Fotografía Robiul361/Shutterstock
Dirigidos por la becaria postdoctoral Dra. Sofia Bouchebti, los investigadores alimentaron a los avispones orientales con soluciones de etanol de hasta el 80% y descubrieron que los insectos metabolizan el alcohol aproximadamente 200 veces más rápido que las abejas. Para ilustrar la magnitud, un humano de 180 libras necesitaría beber cinco botellas de 1 litro de vodka para igualar la carga de alcohol que los avispones absorbieron en el estudio; sin embargo, los avispones no mostraron ningún deterioro observable de salud o comportamiento, incluso después de una exposición crónica.

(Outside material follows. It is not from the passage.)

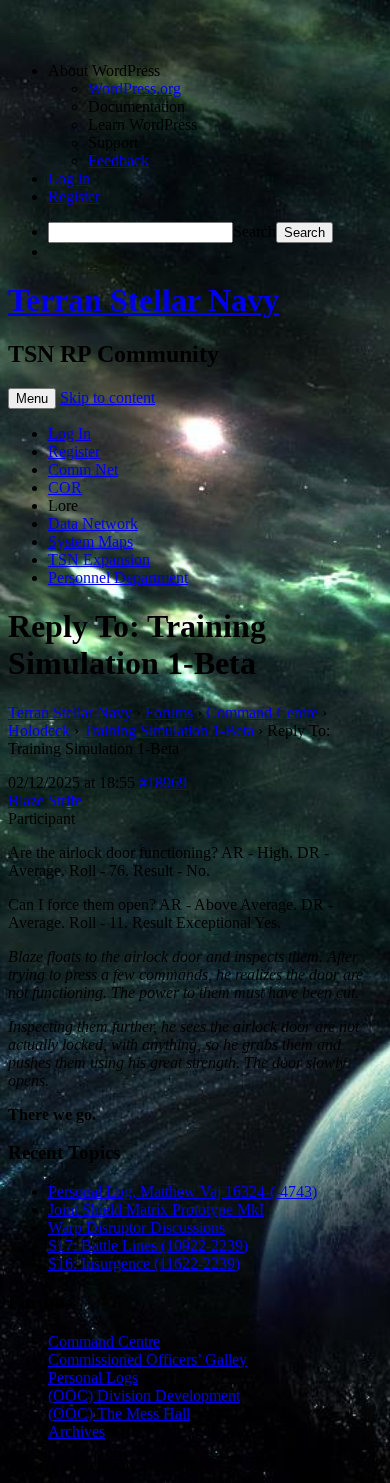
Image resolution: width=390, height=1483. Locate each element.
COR (65, 487)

La clave está en el genoma del avispón. Portan múltiples copias del gen de la alcohol deshidrogenasa (ADH), la enzima que descompone el etanol. Esta amplificación genética permite una rápida eliminación del alcohol, protegiendo eficazmente al insecto de la intoxicación. El descubrimiento ofrece una ventana potencial al metabolismo del alcohol humano y sus trastornos asociados.
Hans Lang/Getty Images
El Dr. Bouchebti explica que la adaptación de los avispones probablemente evolucionó a partir de su estrecha asociación con las levaduras. En la naturaleza, las levaduras fermentan los azúcares de las frutas y néctares, produciendo alcohol. Los avispones orientales almacenan levaduras en su tracto digestivo, creando un ambiente donde la levadura puede prosperar y producir nuevas cepas. Sorprendentemente, los avispones pueden incluso transferir levaduras a las frutas, contribuyendo indirectamente a la producción de vino:un ejemplo fascinante de sinergia ecológica.
Debido a su capacidad única para soportar altas concentraciones de alcohol sin sufrir daños, los avispones orientales podrían servir como modelos novedosos para estudiar el alcoholismo y el metabolismo del alcohol. "Dado que el 5,3% de las muertes mundiales están relacionadas con el consumo de alcohol", afirma el coautor Dr. Eran Levin, "comprender cómo estos insectos manejan el etanol podría informar futuras estrategias terapéuticas para los trastornos relacionados con el alcohol".